Prison guards are too vital to be used for short-term budgetary relief. Nevadans and their prison system deserve better.

Discussion: 8 comments so far…

Comments are moderated by Las Vegas Sun editors. Our goal is not to limit the discussion, but rather to elevate it. Comments should be relevant and contain no abusive language. Comments that are off-topic, vulgar, profane or include personal attacks will be removed. Full comments policy.

  1. What happened to all that there stimulus money to keep jobs that the White House is always talking about?

    How about getting some of those long term unemployed on unemployment compensation to lend a hand?

  2. Perhaps it is time for our society to find a better solution than incarceration. We keep stuffing our prisons full of low level offenders at an average cost of 25K per year. It is much less costly to use house arrest or alternative programs such as drug court, mental health court, etc...

    Yes there are those who are in prison who belong there, but that is a small percentage compared to those doing time for non voilent crimes or those who are substance abusers who could be given alternative sentences at a much lower cost to the taxpayer.

    Try factoring in not just the cost of the incarceration, but the cost to the state for welfare and/or DFS services to the families of those incarcerated and you might get a bigger picture of the problem and the effect it has on our society as a whole.

    let's get smart on crime. Tough on crime just wastes our tax dollars and there isn't a benefit. Crime rates have been dropping for years, but our prison population keeps rising.

  3. Louise, Geez you gave me room for thought. Yes, the welfare and support costs for helping the mother and children of an incarcerated inmate are a burden to the state and society. So we should let out the criminals with petty crimes. Right?

    But wait, there's more. If the criminal is incarcerated, he can't make more dependent children! Let him out, he's back breeding, and then he's hit with child support. Which he can't pay. So he's back in the slammer. But he's not breeding! So it goes, kinda' like a carousel. What a country...

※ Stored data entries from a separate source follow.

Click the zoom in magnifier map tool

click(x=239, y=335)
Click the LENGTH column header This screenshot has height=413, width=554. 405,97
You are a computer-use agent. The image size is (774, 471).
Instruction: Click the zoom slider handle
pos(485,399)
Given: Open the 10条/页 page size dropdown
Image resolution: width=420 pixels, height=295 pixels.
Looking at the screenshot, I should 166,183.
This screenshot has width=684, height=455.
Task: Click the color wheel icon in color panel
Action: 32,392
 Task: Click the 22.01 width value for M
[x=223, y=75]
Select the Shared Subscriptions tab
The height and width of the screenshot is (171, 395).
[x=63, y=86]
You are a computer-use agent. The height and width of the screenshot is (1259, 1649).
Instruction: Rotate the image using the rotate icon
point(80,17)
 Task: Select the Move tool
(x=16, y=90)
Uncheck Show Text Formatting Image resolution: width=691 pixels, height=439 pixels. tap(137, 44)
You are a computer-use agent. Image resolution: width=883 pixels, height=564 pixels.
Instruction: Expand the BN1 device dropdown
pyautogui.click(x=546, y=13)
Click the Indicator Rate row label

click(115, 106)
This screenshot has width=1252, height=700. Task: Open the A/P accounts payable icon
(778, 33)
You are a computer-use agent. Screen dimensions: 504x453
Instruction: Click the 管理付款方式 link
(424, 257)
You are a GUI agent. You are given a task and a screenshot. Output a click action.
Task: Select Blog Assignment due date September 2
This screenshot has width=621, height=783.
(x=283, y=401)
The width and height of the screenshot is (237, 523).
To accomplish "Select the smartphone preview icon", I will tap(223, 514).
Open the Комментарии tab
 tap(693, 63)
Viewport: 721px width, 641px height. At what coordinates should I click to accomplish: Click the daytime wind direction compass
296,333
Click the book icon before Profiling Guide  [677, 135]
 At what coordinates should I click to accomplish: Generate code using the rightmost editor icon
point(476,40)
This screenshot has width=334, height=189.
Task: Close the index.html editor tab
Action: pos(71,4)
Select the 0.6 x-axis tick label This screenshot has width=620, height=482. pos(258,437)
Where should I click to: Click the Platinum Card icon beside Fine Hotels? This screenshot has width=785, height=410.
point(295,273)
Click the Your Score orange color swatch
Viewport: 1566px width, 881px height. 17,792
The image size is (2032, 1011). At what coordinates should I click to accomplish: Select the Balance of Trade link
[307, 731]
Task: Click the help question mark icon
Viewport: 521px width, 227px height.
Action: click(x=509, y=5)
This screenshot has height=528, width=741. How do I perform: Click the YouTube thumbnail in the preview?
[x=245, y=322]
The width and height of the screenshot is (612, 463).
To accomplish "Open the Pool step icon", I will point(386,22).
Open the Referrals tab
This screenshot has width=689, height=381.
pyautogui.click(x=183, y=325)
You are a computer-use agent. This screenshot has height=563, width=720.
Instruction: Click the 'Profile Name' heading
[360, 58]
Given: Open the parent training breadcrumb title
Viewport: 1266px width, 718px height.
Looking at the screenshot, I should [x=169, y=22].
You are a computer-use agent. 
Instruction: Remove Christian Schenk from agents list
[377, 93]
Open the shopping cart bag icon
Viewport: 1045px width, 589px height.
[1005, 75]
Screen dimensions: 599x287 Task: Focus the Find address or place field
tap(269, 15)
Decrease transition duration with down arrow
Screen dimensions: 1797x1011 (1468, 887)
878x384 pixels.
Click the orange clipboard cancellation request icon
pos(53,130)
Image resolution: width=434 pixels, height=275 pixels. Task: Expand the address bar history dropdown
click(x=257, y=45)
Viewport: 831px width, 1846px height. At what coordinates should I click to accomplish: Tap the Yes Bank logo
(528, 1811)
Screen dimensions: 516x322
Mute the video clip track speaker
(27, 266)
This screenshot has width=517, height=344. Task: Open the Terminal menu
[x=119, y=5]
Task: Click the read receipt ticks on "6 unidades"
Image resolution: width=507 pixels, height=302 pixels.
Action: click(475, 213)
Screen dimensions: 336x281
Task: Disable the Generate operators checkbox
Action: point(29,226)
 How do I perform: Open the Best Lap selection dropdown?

  4. The Sun editorials are such a joke. The answer to everything is to raise taxes and make the Governor do it. Guess what Las Vegas Sun! No one has enough money to pay for all the public trough programs you guys spew out. I pay enough already. Let prisoners work and pay their own way. Let college kids pay for their schooling. Get the slackers off unemployment, so there is money for those who really got laid off. The Sun's answer to everything is MAKE ME PAY MORE. I DON'T HAVE ENOUGH MONEY!

  5. Pull the guards from the interior of the prison and hand out knives to the inmates. A week later send in heavily armed guards to collect the remaining knives. Overcrowding solved.

  6. This is just another ploy from Skolnick...If the Board of Examiners Knew that the entire prison is locked down they would see that there over staffed...But Skolnick from what i understand showed the board a video of what the tiers looked like years ago when the yards were open..The public should know that there has not been open yards in the prisons in Nevada for YEARS now, so the lives of his guards and security of inmates has not been an issue for years, trust me the guards are secure while they play video games in there bubble. The inmates are on lock down 23 hours a day they come out one at a time and that is the entire prison...Skolnick just wants to keep the furloughs from happening just because he likes to have power this is his way of telling the state what HE is going to do not the state telling him what to do..The furloughs would be one day a month Im sure once a month in each department someone calls off sick It would be the same loss, I am sure they manage..Think about it??